Summary of the invention
The purpose of the present invention is being directed to existing problem, a kind of raising austenitic stainless steel wearability and self-lubricating are provided
Property method, the austenitic stainless steel rub resistance intensity of preparation is greatly improved, and it is high to be applicable to high temperature, high pressure and high revolving speed
The machine work state of load, is able to extend the service life of equipment.

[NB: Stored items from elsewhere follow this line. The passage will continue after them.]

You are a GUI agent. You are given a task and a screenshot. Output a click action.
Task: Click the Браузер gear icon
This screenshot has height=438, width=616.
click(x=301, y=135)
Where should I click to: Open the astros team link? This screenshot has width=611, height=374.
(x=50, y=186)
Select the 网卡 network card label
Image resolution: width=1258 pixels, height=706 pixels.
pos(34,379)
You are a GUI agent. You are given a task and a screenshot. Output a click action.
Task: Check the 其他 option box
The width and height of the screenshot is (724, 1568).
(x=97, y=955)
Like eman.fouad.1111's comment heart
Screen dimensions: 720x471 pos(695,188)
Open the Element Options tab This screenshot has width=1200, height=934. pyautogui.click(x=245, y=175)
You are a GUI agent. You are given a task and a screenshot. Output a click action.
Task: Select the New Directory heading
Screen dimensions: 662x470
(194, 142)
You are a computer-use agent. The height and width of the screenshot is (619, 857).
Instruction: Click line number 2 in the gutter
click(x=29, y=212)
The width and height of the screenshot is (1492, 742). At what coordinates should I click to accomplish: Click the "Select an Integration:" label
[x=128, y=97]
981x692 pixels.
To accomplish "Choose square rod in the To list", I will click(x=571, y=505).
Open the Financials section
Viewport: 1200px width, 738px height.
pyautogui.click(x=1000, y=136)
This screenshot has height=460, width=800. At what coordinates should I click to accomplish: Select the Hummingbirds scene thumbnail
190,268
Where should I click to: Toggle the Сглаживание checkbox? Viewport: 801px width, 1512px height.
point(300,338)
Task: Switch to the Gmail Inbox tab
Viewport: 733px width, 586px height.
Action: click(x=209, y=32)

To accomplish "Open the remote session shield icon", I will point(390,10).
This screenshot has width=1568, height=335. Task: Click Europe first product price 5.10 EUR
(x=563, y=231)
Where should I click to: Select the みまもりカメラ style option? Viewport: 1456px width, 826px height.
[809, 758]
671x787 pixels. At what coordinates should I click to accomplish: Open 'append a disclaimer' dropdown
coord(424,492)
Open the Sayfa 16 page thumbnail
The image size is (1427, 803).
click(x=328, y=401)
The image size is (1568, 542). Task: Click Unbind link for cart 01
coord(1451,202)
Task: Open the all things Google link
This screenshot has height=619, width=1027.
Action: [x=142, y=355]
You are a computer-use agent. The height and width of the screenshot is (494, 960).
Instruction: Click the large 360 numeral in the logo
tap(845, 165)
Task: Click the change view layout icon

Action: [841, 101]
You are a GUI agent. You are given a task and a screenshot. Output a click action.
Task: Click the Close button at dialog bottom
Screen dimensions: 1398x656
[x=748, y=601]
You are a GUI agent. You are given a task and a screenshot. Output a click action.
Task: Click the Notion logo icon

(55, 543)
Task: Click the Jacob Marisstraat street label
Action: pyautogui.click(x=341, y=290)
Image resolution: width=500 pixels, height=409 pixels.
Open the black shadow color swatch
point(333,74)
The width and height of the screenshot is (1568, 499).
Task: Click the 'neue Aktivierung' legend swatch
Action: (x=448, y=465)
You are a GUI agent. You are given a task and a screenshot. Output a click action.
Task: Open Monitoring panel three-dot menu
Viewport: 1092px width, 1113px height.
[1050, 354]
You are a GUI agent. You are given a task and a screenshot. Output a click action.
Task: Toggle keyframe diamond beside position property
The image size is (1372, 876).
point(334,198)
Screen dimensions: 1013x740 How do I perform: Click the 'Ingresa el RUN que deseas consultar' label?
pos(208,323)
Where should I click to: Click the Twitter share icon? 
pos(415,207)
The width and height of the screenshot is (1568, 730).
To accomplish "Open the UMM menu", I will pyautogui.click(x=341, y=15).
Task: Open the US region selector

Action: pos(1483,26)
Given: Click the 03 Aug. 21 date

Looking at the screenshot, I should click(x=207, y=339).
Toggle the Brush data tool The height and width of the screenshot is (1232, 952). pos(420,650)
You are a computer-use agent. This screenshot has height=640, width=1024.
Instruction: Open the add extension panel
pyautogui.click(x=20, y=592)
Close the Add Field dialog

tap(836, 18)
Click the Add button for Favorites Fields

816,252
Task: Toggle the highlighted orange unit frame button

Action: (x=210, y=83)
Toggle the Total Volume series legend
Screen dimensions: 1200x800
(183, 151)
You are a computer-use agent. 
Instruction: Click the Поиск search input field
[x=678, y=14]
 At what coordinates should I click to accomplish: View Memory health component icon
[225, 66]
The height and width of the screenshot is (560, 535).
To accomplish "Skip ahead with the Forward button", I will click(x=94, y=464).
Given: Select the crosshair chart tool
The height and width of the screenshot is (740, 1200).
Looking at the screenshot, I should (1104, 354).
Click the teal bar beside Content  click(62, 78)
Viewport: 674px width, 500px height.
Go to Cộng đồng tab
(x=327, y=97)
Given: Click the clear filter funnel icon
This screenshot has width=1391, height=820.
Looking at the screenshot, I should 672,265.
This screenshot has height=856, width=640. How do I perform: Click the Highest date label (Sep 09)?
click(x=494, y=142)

The present invention is achieved by the following technical solutions:
A method of improving austenitic stainless steel wearability and self-lubrication, comprising the following steps:
(1) preparation work layer powder: weigh following raw material in parts by weight: 15-17 parts of boron carbide, 11-12 parts of molybdenum disulfide,
7.4-7.6 parts of zirconium oxide, 5.2-5.4 parts of silicon nitride, 4.3-4.5 parts of silicon carbide, 3.0-3.4 parts of hexagonal boron nitride, graphene
1.8-2.0 parts, 0.4-0.5 parts of nano aluminium oxide, the powder raw material are poured into spheroidal graphite tank, ratio of grinding media to material 3.0-3.2:1, are led to
Enter argon gas as protection gas, spheroidal graphite tank is put into ball mill ball milling 3-4 hours, revolving speed is set as 300-350 revs/min, ball
Obtained material is ground to be placed in heating furnace, it is 40-50 minutes dry at 220-240 DEG C;
(2) after being rinsed well austenitic stainless steel surface of steel plate using deionized water, successively with 400 mesh, 1000 mesh sand paper pair
Surface is polished, and is removed surface oxide layer and impurity, is then rinsed using dehydrated alcohol, using 50-60 DEG C of hot blast drying, made
Surface of steel plate is preheated to 170-180 DEG C with plasma gun, plasmatorch protective gas and the power supply starting the arc are opened, to steel plate table
Face carries out plasma beam cladding, sprays cladding prime coat to matrix surface first, the prime coat by NiAl and TiC powder according to
Mass ratio is what the ratio of 3.4-3.6:1.1-1.2 was mixed to get;
(3) after the completion of prime coat spraying cladding, continue to spray cladding working lining, by the way of spraying is using the outer powder feeding of rifle, spray away from
From being 9.5-10.0 centimetres, powder feed rate is 23-24 gram/minute, sprays 4-5 times repeatedly, the steel plate sprayed is cooled down rapidly,
Cooling rate is 15-18 DEG C/min, and natural cooling after being cooled to 40-50 DEG C will cover cated austenitic stainless steel steel plate and set
In ultrasonic cleaner, is successively respectively cleaned 2-3 times using acetone, ethyl alcohol and deionized water, be placed in 80-90 DEG C of vacuum oven
Middle drying.
It is further described as to above scheme, step (1) the nano aluminium oxide particle size is in 1-10 nanometer
Between.
It is further described as to above scheme, step (1) the argon gas intake is with gas pressure in spheroidal graphite tank
Subject to 0.2-0.3MPa.
It is further described as to above scheme, NiAl and TiC powder particle size exist in step (2) described prime coat
Between 350-400 mesh.
It is further described as to above scheme, nickel content percentage is in 11.4- in the austenitic stainless steel
Between 11.8%, chromium content percentage is between 17.2-17.5%, and molybdenum content percentage is between 2.6-2.7%.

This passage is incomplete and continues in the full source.